## WORK TO COMPLETE
Keep only those lines of the records that include the string "computer".

## INPUT DATA
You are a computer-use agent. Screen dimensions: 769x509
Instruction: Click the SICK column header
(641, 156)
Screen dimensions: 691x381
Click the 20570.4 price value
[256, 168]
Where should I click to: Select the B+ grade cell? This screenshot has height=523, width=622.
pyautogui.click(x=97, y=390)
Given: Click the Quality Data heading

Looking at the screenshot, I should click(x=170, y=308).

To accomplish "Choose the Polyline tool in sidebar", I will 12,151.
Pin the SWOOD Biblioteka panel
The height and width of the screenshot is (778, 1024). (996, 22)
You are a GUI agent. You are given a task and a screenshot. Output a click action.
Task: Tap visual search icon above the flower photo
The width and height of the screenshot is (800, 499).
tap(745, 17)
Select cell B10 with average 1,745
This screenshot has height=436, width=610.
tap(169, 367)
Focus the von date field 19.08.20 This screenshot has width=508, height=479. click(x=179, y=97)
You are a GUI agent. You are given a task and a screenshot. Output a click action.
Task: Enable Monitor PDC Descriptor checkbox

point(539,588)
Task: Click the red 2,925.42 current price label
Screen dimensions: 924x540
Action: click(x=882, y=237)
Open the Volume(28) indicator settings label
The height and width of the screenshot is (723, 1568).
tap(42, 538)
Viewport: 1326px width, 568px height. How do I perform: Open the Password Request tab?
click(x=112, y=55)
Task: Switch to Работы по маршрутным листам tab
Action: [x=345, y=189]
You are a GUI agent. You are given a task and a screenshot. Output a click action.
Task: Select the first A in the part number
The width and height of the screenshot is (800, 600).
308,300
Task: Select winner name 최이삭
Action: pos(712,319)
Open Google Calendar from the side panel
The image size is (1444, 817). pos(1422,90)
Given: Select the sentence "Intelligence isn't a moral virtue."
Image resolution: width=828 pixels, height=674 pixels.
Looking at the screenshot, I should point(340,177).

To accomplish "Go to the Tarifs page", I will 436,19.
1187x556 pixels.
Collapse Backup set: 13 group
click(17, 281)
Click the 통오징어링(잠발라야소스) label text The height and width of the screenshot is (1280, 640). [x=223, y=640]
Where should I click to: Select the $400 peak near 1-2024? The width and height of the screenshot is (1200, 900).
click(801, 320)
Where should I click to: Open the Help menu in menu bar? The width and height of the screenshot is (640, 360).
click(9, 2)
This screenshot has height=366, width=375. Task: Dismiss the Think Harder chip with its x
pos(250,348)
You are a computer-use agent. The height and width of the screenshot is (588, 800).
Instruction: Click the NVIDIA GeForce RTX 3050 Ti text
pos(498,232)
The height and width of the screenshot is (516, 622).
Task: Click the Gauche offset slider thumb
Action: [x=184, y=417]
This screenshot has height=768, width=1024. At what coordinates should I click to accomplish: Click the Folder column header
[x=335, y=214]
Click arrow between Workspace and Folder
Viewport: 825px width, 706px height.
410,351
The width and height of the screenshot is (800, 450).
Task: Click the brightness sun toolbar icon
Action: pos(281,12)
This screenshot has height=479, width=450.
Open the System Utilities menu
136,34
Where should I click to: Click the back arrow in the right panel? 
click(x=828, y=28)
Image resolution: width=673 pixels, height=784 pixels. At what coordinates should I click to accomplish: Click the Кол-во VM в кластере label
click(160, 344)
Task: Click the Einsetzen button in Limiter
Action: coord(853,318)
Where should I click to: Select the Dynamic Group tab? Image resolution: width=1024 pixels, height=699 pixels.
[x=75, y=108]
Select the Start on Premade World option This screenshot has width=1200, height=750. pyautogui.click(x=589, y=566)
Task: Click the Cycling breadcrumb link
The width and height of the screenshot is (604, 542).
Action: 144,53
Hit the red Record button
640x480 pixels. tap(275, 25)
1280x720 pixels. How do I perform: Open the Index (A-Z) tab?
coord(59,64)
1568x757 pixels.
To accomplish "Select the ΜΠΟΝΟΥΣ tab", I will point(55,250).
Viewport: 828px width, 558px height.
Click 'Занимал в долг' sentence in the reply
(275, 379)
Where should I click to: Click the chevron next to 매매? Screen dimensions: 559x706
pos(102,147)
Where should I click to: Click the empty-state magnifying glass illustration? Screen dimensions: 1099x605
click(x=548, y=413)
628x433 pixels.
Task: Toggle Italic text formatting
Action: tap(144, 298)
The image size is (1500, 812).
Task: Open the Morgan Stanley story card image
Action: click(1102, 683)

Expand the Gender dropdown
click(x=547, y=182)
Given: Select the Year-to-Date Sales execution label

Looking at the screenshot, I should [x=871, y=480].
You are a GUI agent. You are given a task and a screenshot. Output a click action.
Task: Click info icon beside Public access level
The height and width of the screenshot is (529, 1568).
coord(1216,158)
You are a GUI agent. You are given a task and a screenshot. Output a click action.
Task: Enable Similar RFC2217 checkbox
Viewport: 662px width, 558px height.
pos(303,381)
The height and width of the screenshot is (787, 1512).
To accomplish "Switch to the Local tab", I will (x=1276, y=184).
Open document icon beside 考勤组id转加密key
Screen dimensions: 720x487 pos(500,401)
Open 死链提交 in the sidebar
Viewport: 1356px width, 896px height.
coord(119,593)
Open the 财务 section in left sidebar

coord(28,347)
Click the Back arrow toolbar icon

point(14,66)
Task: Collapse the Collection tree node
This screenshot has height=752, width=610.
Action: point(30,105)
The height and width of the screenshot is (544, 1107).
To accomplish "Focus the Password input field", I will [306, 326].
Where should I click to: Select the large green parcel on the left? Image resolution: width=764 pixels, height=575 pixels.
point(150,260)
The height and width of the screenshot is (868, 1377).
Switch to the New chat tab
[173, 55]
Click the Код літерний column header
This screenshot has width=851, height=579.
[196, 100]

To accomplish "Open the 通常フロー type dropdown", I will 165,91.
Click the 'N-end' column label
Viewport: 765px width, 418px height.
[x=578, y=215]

## EXERCISE SOLUTION
You are a computer-use agent. Screen dimensions: 769x509
You are a computer-use agent. The height and width of the screenshot is (588, 800).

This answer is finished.